やること:
[1] 本文抜粋によると、鴻海精密工業が河南省鄭州市に工場を開いたのは何年ですか。
[2] 本文抜粋によると、「iPhoneシティー」と呼ばれてきた中国の街がトランプ関税に揺れているのはなぜか、説明してください。

本文抜粋:
夕方、仕事のために鴻海(ホンハイ)精密工業の工場に向かう従業員と、仕事を終えて出てくる従業員=2025年4月21日、河南省鄭州市、鈴木友里子撮影

 日本や米国など各国で人気がある米アップルのスマートフォンiPhone。その生産を長年支え、「iPhoneシティー」と呼ばれてきた中国の街が、米国のトランプ関税に揺れている。アップルが生産体制の見直しを迫られているからだ。iPhoneとともに成長してきた街は、今、曲がり角を迎えている。

 北京の南約700キロに位置する河南省鄭州市。鄭州新鄭国際空港から車で10分ほど走ると巨大な工場群が見えてくる。世界で販売されるiPhoneの6割以上の組み立てを担うとされる台湾の鴻海(ホンハイ)精密工業が、2010年に開いた工場だ。ただ、外から見る限り社名を示す看板はほとんど見当たらない。

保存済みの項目
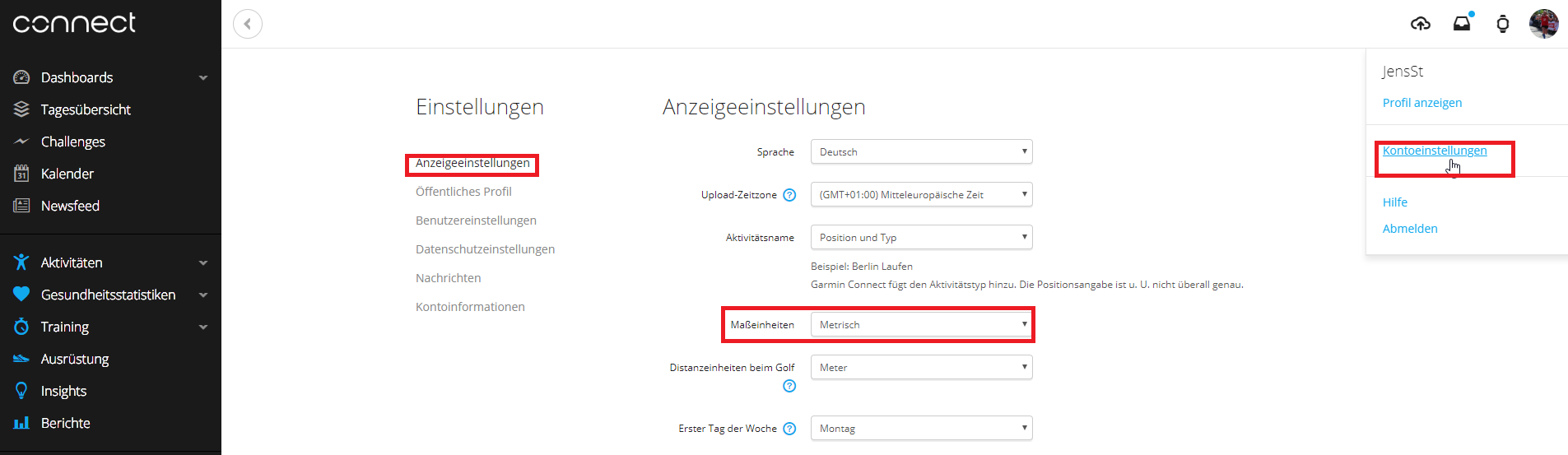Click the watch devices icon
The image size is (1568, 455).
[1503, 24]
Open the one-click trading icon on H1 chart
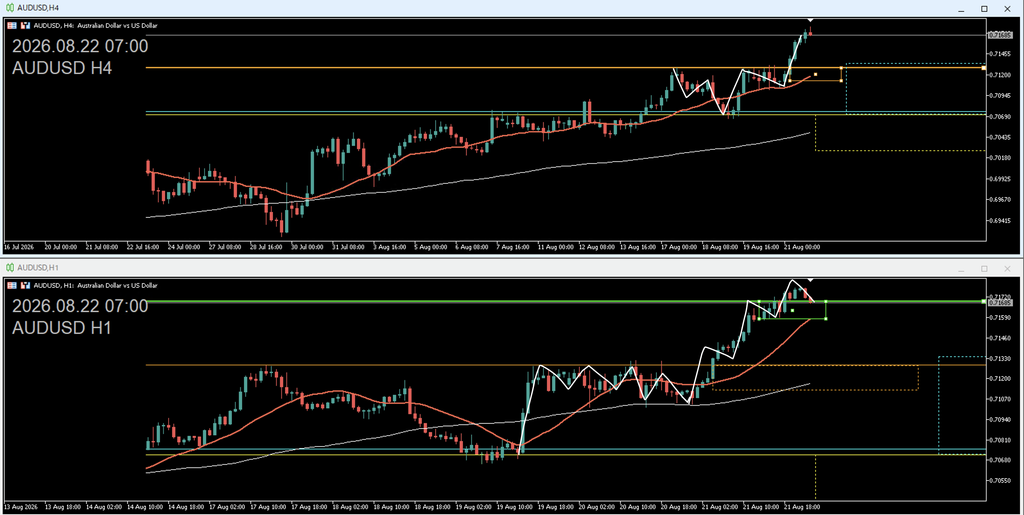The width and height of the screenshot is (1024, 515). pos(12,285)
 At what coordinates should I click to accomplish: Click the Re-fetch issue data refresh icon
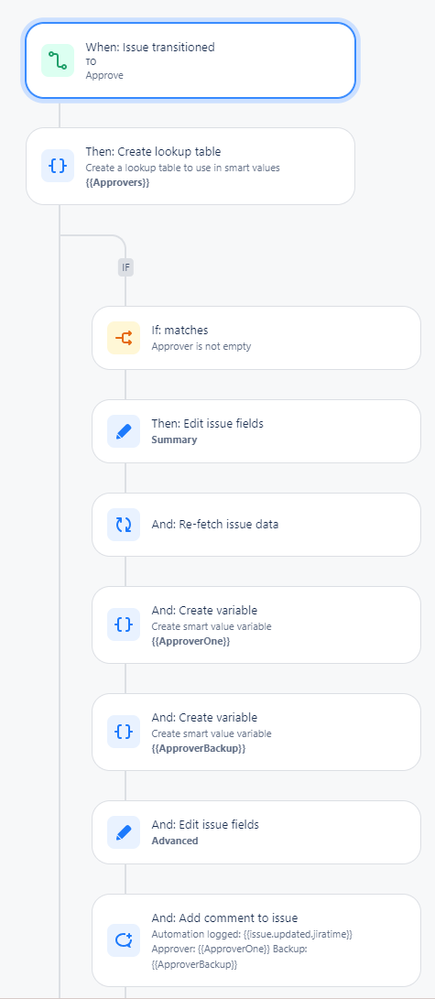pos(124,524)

...

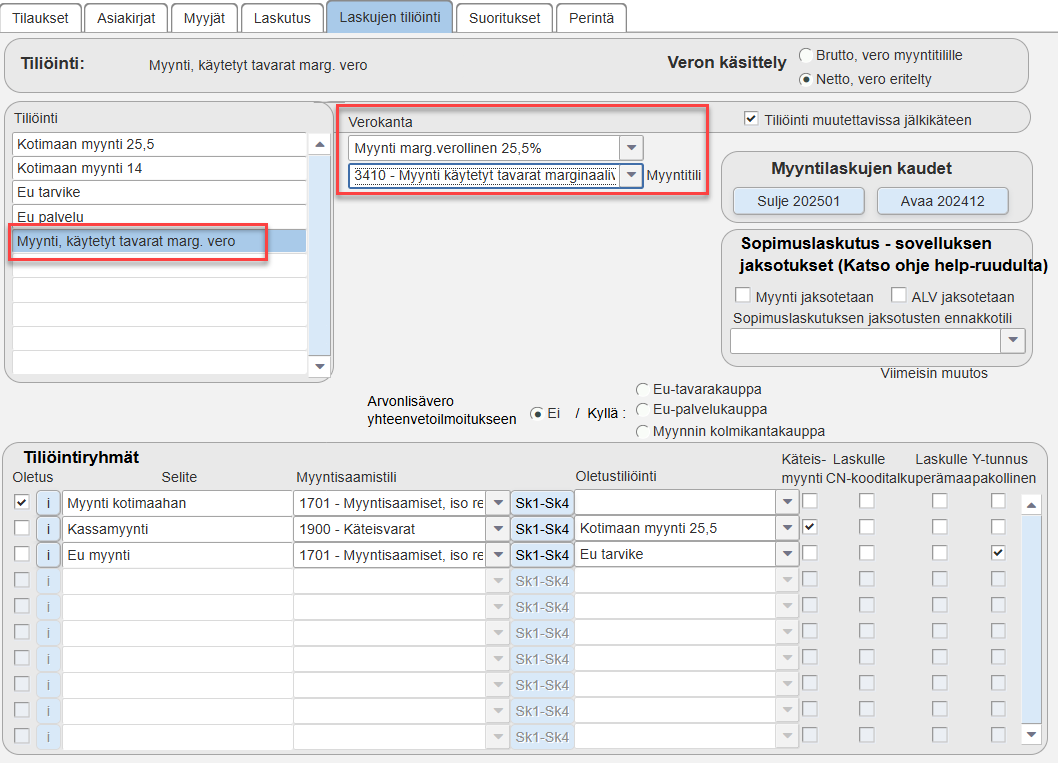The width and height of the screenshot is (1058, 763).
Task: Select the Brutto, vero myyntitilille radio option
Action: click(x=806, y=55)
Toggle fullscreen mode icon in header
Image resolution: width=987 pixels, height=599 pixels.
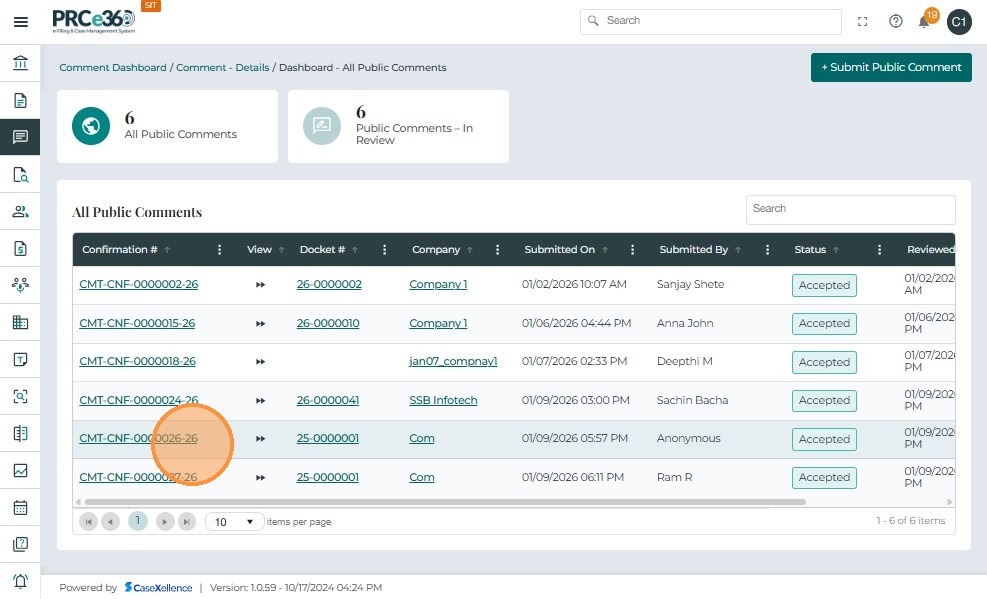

回答一覧:
[1] 2010年です。

[2] アップルが生産体制の見直しを迫られているからです。この街はiPhoneの生産を長年支えてきました。